ACTIVITY>
Would you transcribe all of the entries that follow, word for word?

::::

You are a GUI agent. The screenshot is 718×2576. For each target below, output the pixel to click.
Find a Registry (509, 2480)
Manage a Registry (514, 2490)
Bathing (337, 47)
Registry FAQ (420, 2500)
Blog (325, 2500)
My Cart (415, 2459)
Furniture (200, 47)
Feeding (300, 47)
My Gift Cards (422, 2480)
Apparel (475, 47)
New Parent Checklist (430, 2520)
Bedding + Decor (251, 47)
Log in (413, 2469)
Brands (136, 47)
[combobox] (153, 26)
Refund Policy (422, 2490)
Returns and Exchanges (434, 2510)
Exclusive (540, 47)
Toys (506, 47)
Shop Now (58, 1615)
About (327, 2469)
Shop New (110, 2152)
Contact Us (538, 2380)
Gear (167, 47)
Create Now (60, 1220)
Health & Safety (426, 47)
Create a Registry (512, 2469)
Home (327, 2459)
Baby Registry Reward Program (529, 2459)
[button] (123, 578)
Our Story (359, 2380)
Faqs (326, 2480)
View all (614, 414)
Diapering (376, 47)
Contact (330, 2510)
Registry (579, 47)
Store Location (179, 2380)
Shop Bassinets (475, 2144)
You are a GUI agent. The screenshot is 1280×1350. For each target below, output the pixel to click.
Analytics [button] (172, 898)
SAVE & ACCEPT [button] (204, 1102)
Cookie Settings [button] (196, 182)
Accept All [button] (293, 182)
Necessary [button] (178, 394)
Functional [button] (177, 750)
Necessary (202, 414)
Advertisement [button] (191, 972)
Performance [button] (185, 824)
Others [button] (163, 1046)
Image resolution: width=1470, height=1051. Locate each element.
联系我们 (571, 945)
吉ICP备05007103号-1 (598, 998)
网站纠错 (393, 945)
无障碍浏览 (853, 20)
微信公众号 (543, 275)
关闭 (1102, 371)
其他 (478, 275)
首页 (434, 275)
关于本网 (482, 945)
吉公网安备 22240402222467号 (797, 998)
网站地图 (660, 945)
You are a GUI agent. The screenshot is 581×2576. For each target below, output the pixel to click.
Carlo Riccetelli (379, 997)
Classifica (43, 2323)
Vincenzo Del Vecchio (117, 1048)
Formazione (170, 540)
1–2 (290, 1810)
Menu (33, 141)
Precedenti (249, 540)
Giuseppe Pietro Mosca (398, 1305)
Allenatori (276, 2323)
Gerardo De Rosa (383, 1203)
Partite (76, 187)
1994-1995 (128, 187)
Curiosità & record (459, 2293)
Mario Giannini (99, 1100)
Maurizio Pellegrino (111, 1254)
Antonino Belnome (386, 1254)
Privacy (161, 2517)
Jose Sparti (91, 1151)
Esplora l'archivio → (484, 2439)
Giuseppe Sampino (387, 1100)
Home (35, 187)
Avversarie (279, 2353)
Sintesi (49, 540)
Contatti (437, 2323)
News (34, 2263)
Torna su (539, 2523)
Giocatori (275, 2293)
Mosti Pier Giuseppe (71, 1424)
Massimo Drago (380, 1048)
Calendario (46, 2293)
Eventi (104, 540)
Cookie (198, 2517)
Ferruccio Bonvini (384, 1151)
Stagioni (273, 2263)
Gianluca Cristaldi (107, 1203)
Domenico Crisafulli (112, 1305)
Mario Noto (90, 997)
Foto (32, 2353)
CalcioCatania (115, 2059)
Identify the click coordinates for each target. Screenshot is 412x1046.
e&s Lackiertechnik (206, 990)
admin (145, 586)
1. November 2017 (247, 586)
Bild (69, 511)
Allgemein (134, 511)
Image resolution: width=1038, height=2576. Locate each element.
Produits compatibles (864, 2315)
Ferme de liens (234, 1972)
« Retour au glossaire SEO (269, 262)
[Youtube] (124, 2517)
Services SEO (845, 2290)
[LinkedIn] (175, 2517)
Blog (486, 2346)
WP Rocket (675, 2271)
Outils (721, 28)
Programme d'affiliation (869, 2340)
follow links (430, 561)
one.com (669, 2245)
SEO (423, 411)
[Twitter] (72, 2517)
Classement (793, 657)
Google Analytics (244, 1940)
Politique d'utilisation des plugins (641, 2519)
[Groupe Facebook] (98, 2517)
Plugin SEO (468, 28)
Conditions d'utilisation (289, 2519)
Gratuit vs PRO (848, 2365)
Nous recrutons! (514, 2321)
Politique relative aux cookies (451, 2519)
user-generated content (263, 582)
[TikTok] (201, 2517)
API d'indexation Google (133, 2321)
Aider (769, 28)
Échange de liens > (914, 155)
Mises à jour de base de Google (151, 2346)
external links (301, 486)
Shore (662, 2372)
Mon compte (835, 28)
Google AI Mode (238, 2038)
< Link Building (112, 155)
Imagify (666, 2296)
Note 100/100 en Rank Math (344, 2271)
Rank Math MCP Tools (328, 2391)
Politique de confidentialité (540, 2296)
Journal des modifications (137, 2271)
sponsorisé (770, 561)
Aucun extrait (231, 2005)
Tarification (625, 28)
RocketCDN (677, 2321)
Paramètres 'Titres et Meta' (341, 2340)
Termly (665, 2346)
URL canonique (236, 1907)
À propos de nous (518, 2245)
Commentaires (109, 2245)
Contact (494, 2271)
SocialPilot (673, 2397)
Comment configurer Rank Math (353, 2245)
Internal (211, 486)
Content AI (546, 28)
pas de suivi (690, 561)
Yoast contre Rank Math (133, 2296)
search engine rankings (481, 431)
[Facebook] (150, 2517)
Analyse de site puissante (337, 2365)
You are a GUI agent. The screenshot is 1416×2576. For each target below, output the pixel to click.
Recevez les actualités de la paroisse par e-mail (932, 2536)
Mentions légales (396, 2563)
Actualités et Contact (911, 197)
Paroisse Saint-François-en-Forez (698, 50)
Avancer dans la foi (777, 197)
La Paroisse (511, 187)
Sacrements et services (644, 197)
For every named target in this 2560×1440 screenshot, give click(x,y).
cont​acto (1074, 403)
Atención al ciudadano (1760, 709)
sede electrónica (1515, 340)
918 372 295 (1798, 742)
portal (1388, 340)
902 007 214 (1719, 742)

::::

RESULT>
You are a GUI agent. The screenshot is 718×2576. For each target below, output the pixel to click.
Find a Registry (509, 2480)
Manage a Registry (514, 2490)
Bathing (337, 47)
Registry FAQ (420, 2500)
Blog (325, 2500)
My Cart (415, 2459)
Furniture (200, 47)
Feeding (300, 47)
My Gift Cards (422, 2480)
Apparel (475, 47)
New Parent Checklist (430, 2520)
Bedding + Decor (251, 47)
Log in (413, 2469)
Brands (136, 47)
[combobox] (153, 26)
Refund Policy (422, 2490)
Returns and Exchanges (434, 2510)
Exclusive (540, 47)
Toys (506, 47)
Shop Now (58, 1615)
About (327, 2469)
Shop New (110, 2152)
Contact Us (538, 2380)
Gear (167, 47)
Create Now (60, 1220)
Health & Safety (426, 47)
Create a Registry (512, 2469)
Home (327, 2459)
Baby Registry Reward Program (529, 2459)
[button] (123, 578)
Our Story (359, 2380)
Faqs (326, 2480)
View all (614, 414)
Diapering (376, 47)
Contact (330, 2510)
Registry (579, 47)
Store Location (179, 2380)
Shop Bassinets (475, 2144)
You are a GUI agent. The screenshot is 1280×1350. For each target below, output the pixel to click.
Analytics [button] (172, 898)
SAVE & ACCEPT [button] (204, 1102)
Cookie Settings [button] (196, 182)
Accept All [button] (293, 182)
Necessary [button] (178, 394)
Functional [button] (177, 750)
Necessary (202, 414)
Advertisement [button] (191, 972)
Performance [button] (185, 824)
Others [button] (163, 1046)
Image resolution: width=1470, height=1051. Locate each element.
联系我们 (571, 945)
吉ICP备05007103号-1 (598, 998)
网站纠错 (393, 945)
无障碍浏览 (853, 20)
微信公众号 (543, 275)
关闭 (1102, 371)
其他 (478, 275)
首页 (434, 275)
关于本网 (482, 945)
吉公网安备 22240402222467号 (797, 998)
网站地图 (660, 945)
You are a GUI agent. The screenshot is 581×2576. For each target below, output the pixel to click.
Carlo Riccetelli (379, 997)
Classifica (43, 2323)
Vincenzo Del Vecchio (117, 1048)
Formazione (170, 540)
1–2 (290, 1810)
Menu (33, 141)
Precedenti (249, 540)
Giuseppe Pietro Mosca (398, 1305)
Allenatori (276, 2323)
Gerardo De Rosa (383, 1203)
Partite (76, 187)
1994-1995 (128, 187)
Curiosità & record (459, 2293)
Mario Giannini (99, 1100)
Maurizio Pellegrino (111, 1254)
Antonino Belnome (386, 1254)
Privacy (161, 2517)
Jose Sparti (91, 1151)
Esplora l'archivio → (484, 2439)
Giuseppe Sampino (387, 1100)
Home (35, 187)
Avversarie (279, 2353)
Sintesi (49, 540)
Contatti (437, 2323)
News (34, 2263)
Torna su (539, 2523)
Giocatori (275, 2293)
Mosti Pier Giuseppe (71, 1424)
Massimo Drago (380, 1048)
Calendario (46, 2293)
Eventi (104, 540)
Cookie (198, 2517)
Ferruccio Bonvini (384, 1151)
Stagioni (273, 2263)
Gianluca Cristaldi (107, 1203)
Domenico Crisafulli (112, 1305)
Mario Noto (90, 997)
Foto (32, 2353)
CalcioCatania (115, 2059)
Identify the click coordinates for each target. Screenshot is 412x1046.
e&s Lackiertechnik (206, 990)
admin (145, 586)
1. November 2017 (247, 586)
Bild (69, 511)
Allgemein (134, 511)
Image resolution: width=1038, height=2576. Locate each element.
Produits compatibles (864, 2315)
Ferme de liens (234, 1972)
« Retour au glossaire SEO (269, 262)
[Youtube] (124, 2517)
Services SEO (845, 2290)
[LinkedIn] (175, 2517)
Blog (486, 2346)
WP Rocket (675, 2271)
Outils (721, 28)
Programme d'affiliation (869, 2340)
follow links (430, 561)
one.com (669, 2245)
SEO (423, 411)
[Twitter] (72, 2517)
Classement (793, 657)
Google Analytics (244, 1940)
Politique d'utilisation des plugins (641, 2519)
[Groupe Facebook] (98, 2517)
Plugin SEO (468, 28)
Conditions d'utilisation (289, 2519)
Gratuit vs PRO (848, 2365)
Nous recrutons! (514, 2321)
Politique relative aux cookies (451, 2519)
user-generated content (263, 582)
[TikTok] (201, 2517)
API d'indexation Google (133, 2321)
Aider (769, 28)
Échange de liens > (914, 155)
Mises à jour de base de Google (151, 2346)
external links (301, 486)
Shore (662, 2372)
Mon compte (835, 28)
Google AI Mode (238, 2038)
< Link Building (112, 155)
Imagify (666, 2296)
Note 100/100 en Rank Math (344, 2271)
Rank Math MCP Tools (328, 2391)
Politique de confidentialité (540, 2296)
Journal des modifications (137, 2271)
sponsorisé (770, 561)
Aucun extrait (231, 2005)
Tarification (625, 28)
RocketCDN (677, 2321)
Paramètres 'Titres et Meta' (341, 2340)
Termly (665, 2346)
URL canonique (236, 1907)
À propos de nous (518, 2245)
Commentaires (109, 2245)
Contact (494, 2271)
SocialPilot (673, 2397)
Comment configurer Rank Math (353, 2245)
Internal (211, 486)
Content AI (546, 28)
pas de suivi (690, 561)
Yoast contre Rank Math (133, 2296)
search engine rankings (481, 431)
[Facebook] (150, 2517)
Analyse de site puissante (337, 2365)
You are a GUI agent. The screenshot is 1416×2576. For each target below, output the pixel to click.
Recevez les actualités de la paroisse par e-mail (932, 2536)
Mentions légales (396, 2563)
Actualités et Contact (911, 197)
Paroisse Saint-François-en-Forez (698, 50)
Avancer dans la foi (777, 197)
La Paroisse (511, 187)
Sacrements et services (644, 197)
For every named target in this 2560×1440 screenshot, give click(x,y).
cont​acto (1074, 403)
Atención al ciudadano (1760, 709)
sede electrónica (1515, 340)
918 372 295 (1798, 742)
portal (1388, 340)
902 007 214 (1719, 742)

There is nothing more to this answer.